• _Instruction a_:
Reproduce the listing word for word, from its first line through the line that contains "DEMOCRATAS [628, 92]", including that line.

• _Document passage_:
Morris & Essex Railroad v. Hudson Tunnel Railroad

25 N.J. Eq. 384 | New York Court of Chancery | 1874

The Chancellor.

The complainants, by their bill, pray, among other things, that the defendants, The Hudson Tunnel Railroad Company and Dewitt C. Haskins, president of that company, may be *385restrained from entering upon land of the complainants, in Jersey City, and from doing any act thereon, in or for the construction of their proposed tunnel under the Hudson river. The land in question is bounded on its southerly side by the middle line of what is called Fifteenth street. The complainants, more than a year ago, as they allege, and about six months ago, as the defendants admit, erected a fence on a line about five feet distant northerly from the above mentioned middle line, and extending about eighteen hundred feet from Provost street to the river. They allege that they and those under whom they claim, have been, for a long time past, in the peaceable and lawful occupation of the premises. They deny that Fifteenth street has ever been laid out, opened, or worked, or in any way improved as a public street, over the premises in question, or that it has ever had any existence as a public street or highway there.

On the 18th of November last, the defendants entered on the premises, then in the exclusive possession of the complainants, and broke down and removed part of the fence above mentioned, and commenced digging there a large shaft, thirty feet in diameter, partly on the land in complainants’ possession, and partly on land claimed by The Jersey Shore Improvement Company, and from that time until they were stopped by the interim injunction in this suit, they were engaged in that work with a large force of workmen. The bill alleges, and the statement is not denied, that the defendants have occupied, and are still occupying, the land claimed by the complainants, with large quantities of earth and other matter, thrown out in making the excavation, and have placed and deposited there engines, machinery, and tools, and large quantities of brick, timber, and other materials, to be used in the construction of the shaft; and that they have erected, partly ©n the complainants’ premises, and partly on property claimed by The Jersey Shore Improvement Company, a large temporary building, about seventy-five feet long, and about forty-eight feet wide. The shaft is circular *386in shape, and is being lined with a brick curbing of three and a-half feet in thickness.

Word and element locating data:
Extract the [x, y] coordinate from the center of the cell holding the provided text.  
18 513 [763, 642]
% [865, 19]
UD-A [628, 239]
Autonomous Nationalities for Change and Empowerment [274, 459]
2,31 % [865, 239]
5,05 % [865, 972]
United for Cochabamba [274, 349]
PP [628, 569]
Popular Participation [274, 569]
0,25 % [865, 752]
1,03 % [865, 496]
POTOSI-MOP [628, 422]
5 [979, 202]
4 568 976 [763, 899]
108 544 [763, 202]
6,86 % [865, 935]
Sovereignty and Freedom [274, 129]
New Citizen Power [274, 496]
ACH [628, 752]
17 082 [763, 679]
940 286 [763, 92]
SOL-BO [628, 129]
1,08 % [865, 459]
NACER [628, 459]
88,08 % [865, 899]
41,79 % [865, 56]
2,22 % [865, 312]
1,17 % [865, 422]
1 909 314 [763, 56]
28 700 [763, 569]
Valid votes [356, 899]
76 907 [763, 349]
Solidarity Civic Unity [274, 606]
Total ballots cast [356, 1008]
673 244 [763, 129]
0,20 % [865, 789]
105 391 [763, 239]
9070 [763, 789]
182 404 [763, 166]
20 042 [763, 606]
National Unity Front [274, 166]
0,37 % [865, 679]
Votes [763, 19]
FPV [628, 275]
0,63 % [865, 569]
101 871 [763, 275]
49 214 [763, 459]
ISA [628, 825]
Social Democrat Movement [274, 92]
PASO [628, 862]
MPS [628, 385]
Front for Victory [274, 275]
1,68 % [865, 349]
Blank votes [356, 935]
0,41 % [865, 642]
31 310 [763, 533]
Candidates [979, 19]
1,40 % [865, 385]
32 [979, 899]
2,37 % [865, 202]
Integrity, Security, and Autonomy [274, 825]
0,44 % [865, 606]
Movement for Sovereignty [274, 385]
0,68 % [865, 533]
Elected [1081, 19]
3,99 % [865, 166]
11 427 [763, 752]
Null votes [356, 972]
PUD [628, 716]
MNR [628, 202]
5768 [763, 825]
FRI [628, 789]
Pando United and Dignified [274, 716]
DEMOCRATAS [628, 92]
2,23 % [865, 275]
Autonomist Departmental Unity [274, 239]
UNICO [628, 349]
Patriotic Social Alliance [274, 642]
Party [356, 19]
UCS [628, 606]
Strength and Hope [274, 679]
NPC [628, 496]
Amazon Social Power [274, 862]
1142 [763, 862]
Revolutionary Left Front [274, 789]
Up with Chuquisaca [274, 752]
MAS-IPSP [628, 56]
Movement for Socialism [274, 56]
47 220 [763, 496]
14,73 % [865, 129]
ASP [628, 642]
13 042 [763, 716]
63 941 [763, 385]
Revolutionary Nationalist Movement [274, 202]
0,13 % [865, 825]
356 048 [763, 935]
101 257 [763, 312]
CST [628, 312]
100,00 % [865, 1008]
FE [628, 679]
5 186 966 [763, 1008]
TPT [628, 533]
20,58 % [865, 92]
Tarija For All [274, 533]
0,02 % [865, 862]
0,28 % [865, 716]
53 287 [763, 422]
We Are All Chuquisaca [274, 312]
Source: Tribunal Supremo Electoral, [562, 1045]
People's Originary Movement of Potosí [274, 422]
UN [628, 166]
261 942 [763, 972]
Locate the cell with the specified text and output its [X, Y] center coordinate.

• _Instruction b_:
Answer these questions from the court opinion:
(i) How far did the fence extend, and between which points?
(ii) What was the diameter of the shaft the defendants began digging?
(iii) What were the approximate dimensions of the temporary building?

• _Exercise response a_:
Extract the [x, y] coordinate from the center of the cell holding the provided text.  
18 513 [763, 642]
% [865, 19]
UD-A [628, 239]
Autonomous Nationalities for Change and Empowerment [274, 459]
2,31 % [865, 239]
5,05 % [865, 972]
United for Cochabamba [274, 349]
PP [628, 569]
Popular Participation [274, 569]
0,25 % [865, 752]
1,03 % [865, 496]
POTOSI-MOP [628, 422]
5 [979, 202]
4 568 976 [763, 899]
108 544 [763, 202]
6,86 % [865, 935]
Sovereignty and Freedom [274, 129]
New Citizen Power [274, 496]
ACH [628, 752]
17 082 [763, 679]
940 286 [763, 92]
SOL-BO [628, 129]
1,08 % [865, 459]
NACER [628, 459]
88,08 % [865, 899]
41,79 % [865, 56]
2,22 % [865, 312]
1,17 % [865, 422]
1 909 314 [763, 56]
28 700 [763, 569]
Valid votes [356, 899]
76 907 [763, 349]
Solidarity Civic Unity [274, 606]
Total ballots cast [356, 1008]
673 244 [763, 129]
0,20 % [865, 789]
105 391 [763, 239]
9070 [763, 789]
182 404 [763, 166]
20 042 [763, 606]
National Unity Front [274, 166]
0,37 % [865, 679]
Votes [763, 19]
FPV [628, 275]
0,63 % [865, 569]
101 871 [763, 275]
49 214 [763, 459]
ISA [628, 825]
Social Democrat Movement [274, 92]
PASO [628, 862]
MPS [628, 385]
Front for Victory [274, 275]
1,68 % [865, 349]
Blank votes [356, 935]
0,41 % [865, 642]
31 310 [763, 533]
Candidates [979, 19]
1,40 % [865, 385]
32 [979, 899]
2,37 % [865, 202]
Integrity, Security, and Autonomy [274, 825]
0,44 % [865, 606]
Movement for Sovereignty [274, 385]
0,68 % [865, 533]
Elected [1081, 19]
3,99 % [865, 166]
11 427 [763, 752]
Null votes [356, 972]
PUD [628, 716]
MNR [628, 202]
5768 [763, 825]
FRI [628, 789]
Pando United and Dignified [274, 716]
DEMOCRATAS [628, 92]

• _Exercise response b_:
(i) About eighteen hundred feet, from Provost street to the river.
(ii) Thirty feet.
(iii) About seventy-five feet long and about forty-eight feet wide.